Le plan commence à déraper, donc. Pourquoi ? Parce que je suis en train de créer le personnage du comploteur, le Capitan Nerot. J’ai commencé à esquisser son historie personnelle et elle s’avère très riche, ainsi que sa personnalité.

J’ai toujours aimé des personnages. Je pars d’un simple concept, une vague esquisse, et au fil de réflexions qui me semblent logiques, le personnage prend de l’épaisseur, de la consistance, je commence à m’attacher à lui. Et à partir du moment où je commence à m’attacher à un personnage que je crée, je sais que ça va être un régal de le mettre en scène.

Une fois les bases de sa personnalité mises en place, j’ai envie de le faire vivre.

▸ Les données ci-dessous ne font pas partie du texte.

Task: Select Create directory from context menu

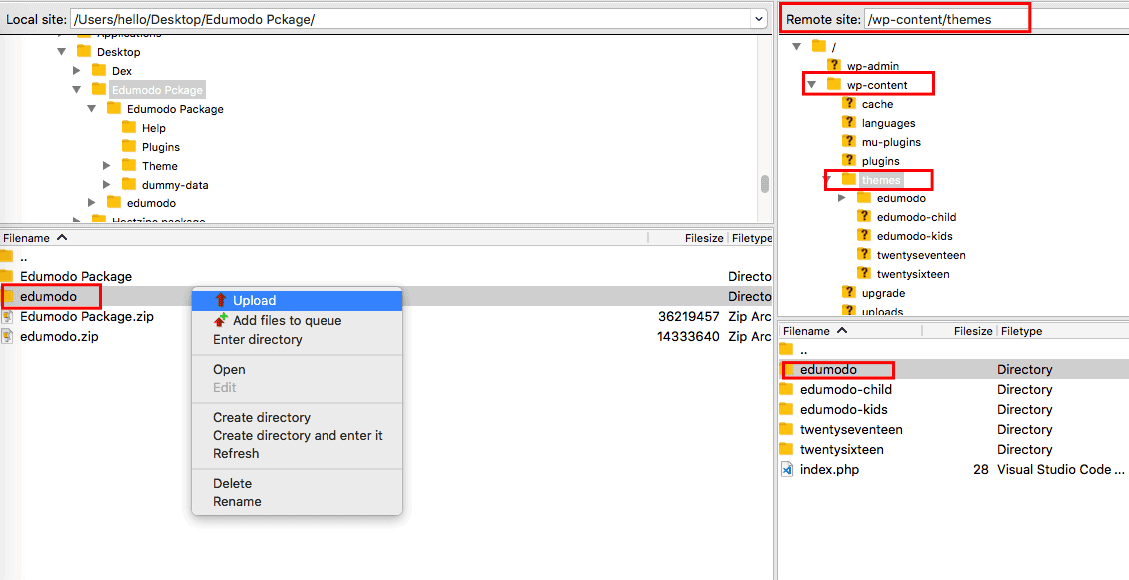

Ma situation de départ était qu’il serait le comploteur, du coup je me penche sur son passé et son environnement, avec de déterminer comment il est en arrivé à ce rôle. C’est à ce stade de développement du background que Nerot a pris vie, et qu’il tend à devenir un personnage plus important que je ne l’aurais pensé de prime abord. À tel point qu’il est en train d’éclipser le rôle de Lernivinaur, le prince par qui tout est arrivé, l’homme (victime) à l’origine de la partition de Narvilone.

Entre ce duo de prince Lernivinaur/homme public et de Capitan Nerot/homme de l’ombre, le second s’avère pour le moment bien plus intéressant à traiter que le premier. Ce qui pourrait bien m’amener à changer radicalement l’esquisse du plan initialement prévu. Ce plan me titillait au sens où il me semblait bancal, entre une Partie 1 dédiée aux événements conduisant à la naissance de Lacteng (fils illégitime du roi) et Bilipossa (fille légitime), et une partie 2 où les deux enfants, devenus adultes, se déchirent pour prendre le pouvoir jusqu’à entraîner la chute du royaume. Bancal au sens où les héros ne sont plus les mêmes entre les deux parties, ce qui peut aboutir à une certaine… dissonance, dirons-nous. Un concept de changement de personnages principaux qui semble bizarre à mes propres yeux, une intuition que ça ne colle pas. À partir du moment où je sens intuitivement que mon plan ne va pas coller, ma conclusion est qu’il est bancal et va devoir évoluer.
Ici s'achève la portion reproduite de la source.